* **EXERCISE**: Reproduce verbatim the passage of the forum discussion about overriding an EntityManager definition that lies between "<property name" and "a problem, right?", inclusive.

* **DOCUMENT EXTRACT**:
                          <property name="userSpecificEntityManager">#{integrationSpecificEntityManager}</property>
                     </component>     



                I'm making some tests and my integrationPersonHome still using the userSpecificEntityManager instead of integrationSpecificEntityManager


                My Homes are in an external jar, but I suppose that it would not be a problem, right?


                I'm a little confused about overriding annotation behavior with xml.


                Would appreciate some help,


                Thanks in advance,


                PS


                • 5. Re: Conceptual doubt
                  ztiringer

                  No, you cannot override an already existing EntityManager definition, you need to create a new one with a different name. I would try something like:



                  <persistence:managed-hibernate-session name="userSpecificPersonEntityManager" auto-create="false"
                                       scope="CONVERSATION"
                                       session-factory="#{hbmUserSpecificPersonEntityManagerFactory}" />
                  
                  <persistence:managed-hibernate-session name="userSpecificOtherEntityManager" auto-create="false"
                                       scope="CONVERSATION"
                                       session-factory="#{hbmUserSpecificOtherEntityManagerFactory}" />




                  in components.xml (with all the necessary SessionFactory) and inject these ones.

* **RECORDS PROVIDED**:
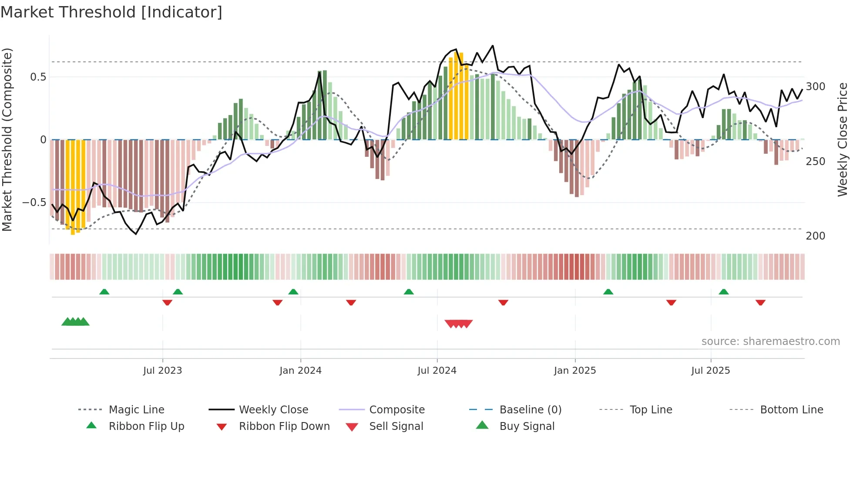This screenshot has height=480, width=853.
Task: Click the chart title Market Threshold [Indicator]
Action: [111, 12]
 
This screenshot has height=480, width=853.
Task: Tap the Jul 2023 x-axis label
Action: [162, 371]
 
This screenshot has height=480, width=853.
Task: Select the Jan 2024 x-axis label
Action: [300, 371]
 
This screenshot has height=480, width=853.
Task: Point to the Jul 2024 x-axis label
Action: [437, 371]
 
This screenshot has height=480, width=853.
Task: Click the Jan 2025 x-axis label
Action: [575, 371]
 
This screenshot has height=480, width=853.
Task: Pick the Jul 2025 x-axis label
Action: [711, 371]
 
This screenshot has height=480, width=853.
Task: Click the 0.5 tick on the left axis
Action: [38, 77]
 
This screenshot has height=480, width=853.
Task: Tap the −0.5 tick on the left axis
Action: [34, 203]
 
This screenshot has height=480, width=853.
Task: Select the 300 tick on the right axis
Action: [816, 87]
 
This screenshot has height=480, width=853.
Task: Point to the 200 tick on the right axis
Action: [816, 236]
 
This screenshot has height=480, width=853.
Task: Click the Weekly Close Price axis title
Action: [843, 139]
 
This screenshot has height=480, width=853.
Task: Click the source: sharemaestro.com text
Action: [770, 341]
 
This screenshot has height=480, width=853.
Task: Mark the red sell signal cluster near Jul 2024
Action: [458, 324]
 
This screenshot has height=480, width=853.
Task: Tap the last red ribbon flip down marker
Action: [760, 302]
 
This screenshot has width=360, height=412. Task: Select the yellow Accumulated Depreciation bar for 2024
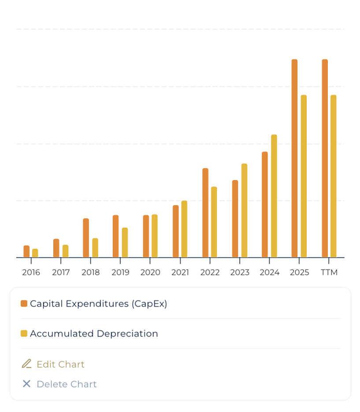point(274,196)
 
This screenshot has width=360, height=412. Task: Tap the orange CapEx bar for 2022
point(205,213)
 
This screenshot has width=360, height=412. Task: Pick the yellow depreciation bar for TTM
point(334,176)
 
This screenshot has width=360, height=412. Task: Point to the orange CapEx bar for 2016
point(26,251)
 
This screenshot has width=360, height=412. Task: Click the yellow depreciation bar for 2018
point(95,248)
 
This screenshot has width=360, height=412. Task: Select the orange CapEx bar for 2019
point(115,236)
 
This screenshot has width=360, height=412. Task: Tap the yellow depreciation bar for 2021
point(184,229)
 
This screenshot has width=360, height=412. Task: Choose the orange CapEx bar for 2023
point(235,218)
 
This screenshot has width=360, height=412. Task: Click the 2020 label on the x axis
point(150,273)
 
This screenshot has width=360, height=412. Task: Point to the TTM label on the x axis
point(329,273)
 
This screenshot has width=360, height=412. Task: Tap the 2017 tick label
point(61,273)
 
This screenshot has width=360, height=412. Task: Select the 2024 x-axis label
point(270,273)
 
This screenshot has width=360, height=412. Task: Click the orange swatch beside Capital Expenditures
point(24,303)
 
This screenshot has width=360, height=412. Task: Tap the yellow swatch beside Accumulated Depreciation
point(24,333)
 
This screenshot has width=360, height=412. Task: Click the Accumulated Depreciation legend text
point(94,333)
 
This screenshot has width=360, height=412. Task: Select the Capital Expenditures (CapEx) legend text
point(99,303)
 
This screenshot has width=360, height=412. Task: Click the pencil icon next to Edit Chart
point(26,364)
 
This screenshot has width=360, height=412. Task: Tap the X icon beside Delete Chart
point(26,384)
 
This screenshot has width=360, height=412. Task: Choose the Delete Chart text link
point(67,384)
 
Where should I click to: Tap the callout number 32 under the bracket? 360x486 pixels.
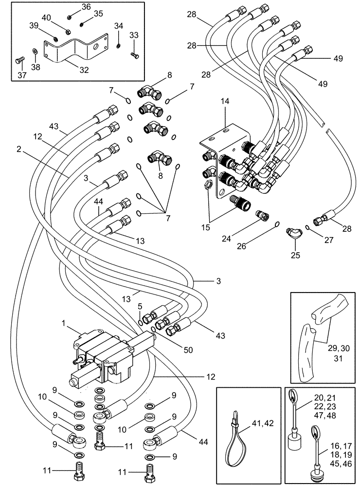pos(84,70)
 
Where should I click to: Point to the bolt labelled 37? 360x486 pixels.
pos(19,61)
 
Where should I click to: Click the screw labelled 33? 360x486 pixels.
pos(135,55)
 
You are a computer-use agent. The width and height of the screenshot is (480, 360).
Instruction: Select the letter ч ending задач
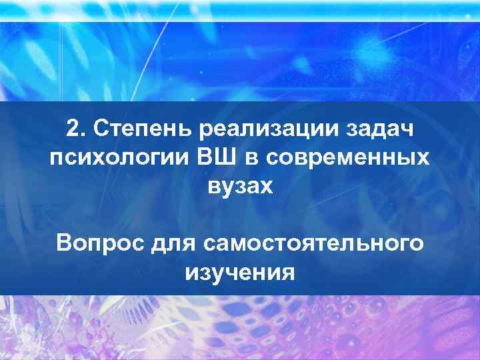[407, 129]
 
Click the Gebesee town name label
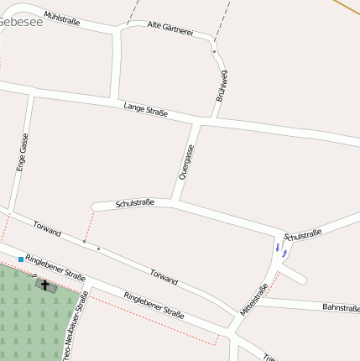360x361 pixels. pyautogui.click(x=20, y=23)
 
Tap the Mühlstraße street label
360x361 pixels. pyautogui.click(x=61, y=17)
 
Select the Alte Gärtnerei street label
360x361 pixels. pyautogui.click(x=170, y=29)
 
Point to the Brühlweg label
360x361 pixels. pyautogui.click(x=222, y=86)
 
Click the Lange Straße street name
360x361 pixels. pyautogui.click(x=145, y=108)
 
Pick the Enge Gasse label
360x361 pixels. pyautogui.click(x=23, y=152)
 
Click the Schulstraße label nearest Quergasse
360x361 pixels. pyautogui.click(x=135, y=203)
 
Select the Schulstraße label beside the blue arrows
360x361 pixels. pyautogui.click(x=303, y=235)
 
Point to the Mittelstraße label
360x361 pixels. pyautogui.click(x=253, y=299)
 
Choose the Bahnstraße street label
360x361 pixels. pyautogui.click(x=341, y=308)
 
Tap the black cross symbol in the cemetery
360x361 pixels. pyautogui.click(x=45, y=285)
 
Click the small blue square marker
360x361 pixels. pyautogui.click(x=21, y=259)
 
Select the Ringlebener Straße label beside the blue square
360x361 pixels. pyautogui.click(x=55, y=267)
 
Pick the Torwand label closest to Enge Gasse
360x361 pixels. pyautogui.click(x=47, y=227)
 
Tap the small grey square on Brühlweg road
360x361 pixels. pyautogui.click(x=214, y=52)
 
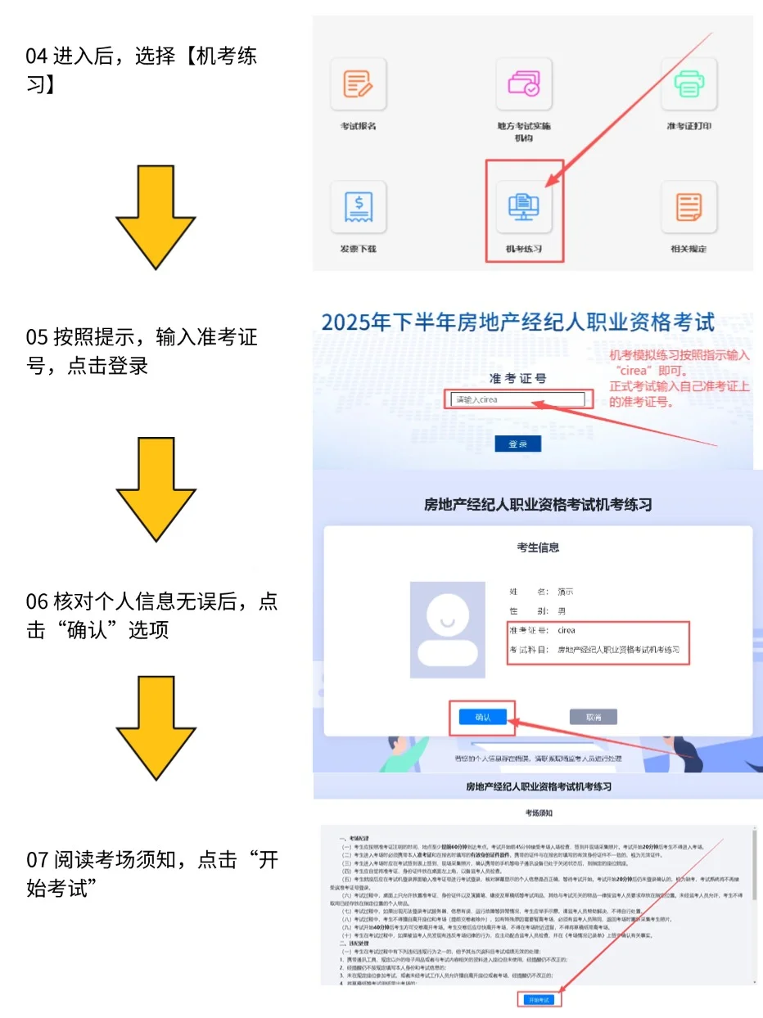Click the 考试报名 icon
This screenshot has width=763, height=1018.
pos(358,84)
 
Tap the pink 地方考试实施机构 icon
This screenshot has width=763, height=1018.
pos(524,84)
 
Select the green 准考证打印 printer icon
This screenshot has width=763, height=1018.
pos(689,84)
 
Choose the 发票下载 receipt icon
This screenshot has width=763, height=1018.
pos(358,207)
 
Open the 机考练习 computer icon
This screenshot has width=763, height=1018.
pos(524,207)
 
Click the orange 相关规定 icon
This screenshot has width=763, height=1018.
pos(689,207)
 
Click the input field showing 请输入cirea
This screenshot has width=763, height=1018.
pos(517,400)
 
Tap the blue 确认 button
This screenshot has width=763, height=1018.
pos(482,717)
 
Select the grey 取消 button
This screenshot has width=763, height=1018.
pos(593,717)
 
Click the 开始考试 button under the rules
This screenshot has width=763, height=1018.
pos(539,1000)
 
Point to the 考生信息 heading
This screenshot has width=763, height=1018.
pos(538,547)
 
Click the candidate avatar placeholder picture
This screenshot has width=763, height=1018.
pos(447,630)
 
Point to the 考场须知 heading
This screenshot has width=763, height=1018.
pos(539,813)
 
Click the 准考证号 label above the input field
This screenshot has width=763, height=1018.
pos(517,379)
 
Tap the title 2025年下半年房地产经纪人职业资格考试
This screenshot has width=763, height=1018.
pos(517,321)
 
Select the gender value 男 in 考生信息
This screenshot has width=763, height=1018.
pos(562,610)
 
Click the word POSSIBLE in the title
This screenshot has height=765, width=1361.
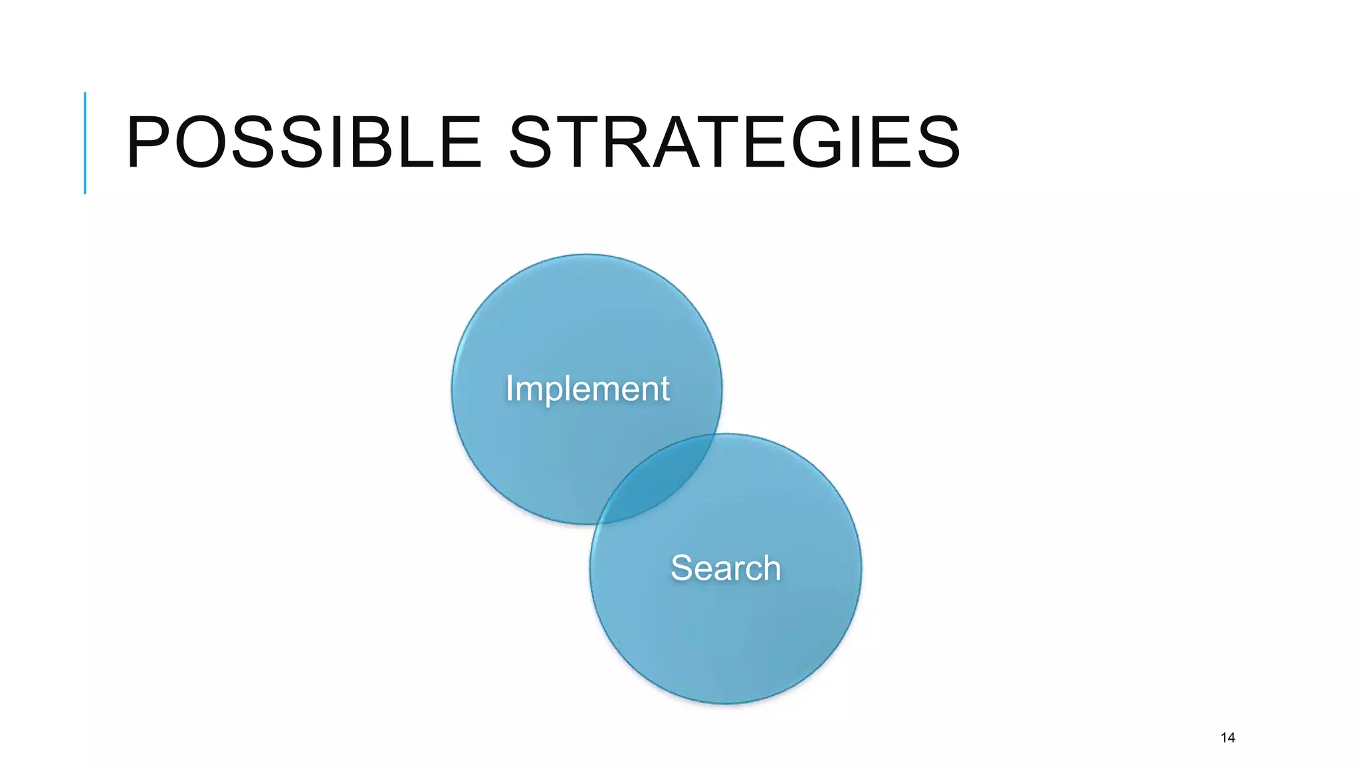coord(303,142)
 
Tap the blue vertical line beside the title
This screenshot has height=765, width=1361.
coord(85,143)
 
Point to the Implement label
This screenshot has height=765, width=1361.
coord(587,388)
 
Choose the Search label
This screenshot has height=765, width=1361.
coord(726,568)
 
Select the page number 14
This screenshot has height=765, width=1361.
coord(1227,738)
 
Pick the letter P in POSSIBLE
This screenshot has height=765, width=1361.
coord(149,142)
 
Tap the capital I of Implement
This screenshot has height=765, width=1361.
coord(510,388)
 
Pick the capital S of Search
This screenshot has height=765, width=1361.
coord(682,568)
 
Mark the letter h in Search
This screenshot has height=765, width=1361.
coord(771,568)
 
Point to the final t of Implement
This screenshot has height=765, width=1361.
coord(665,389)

* **TASK ANSWER**:
<property name="userSpecificEntityManager">#{integrationSpecificEntityManager}</property>
                     </component>     



                I'm making some tests and my integrationPersonHome still using the userSpecificEntityManager instead of integrationSpecificEntityManager


                My Homes are in an external jar, but I suppose that it would not be a problem, right?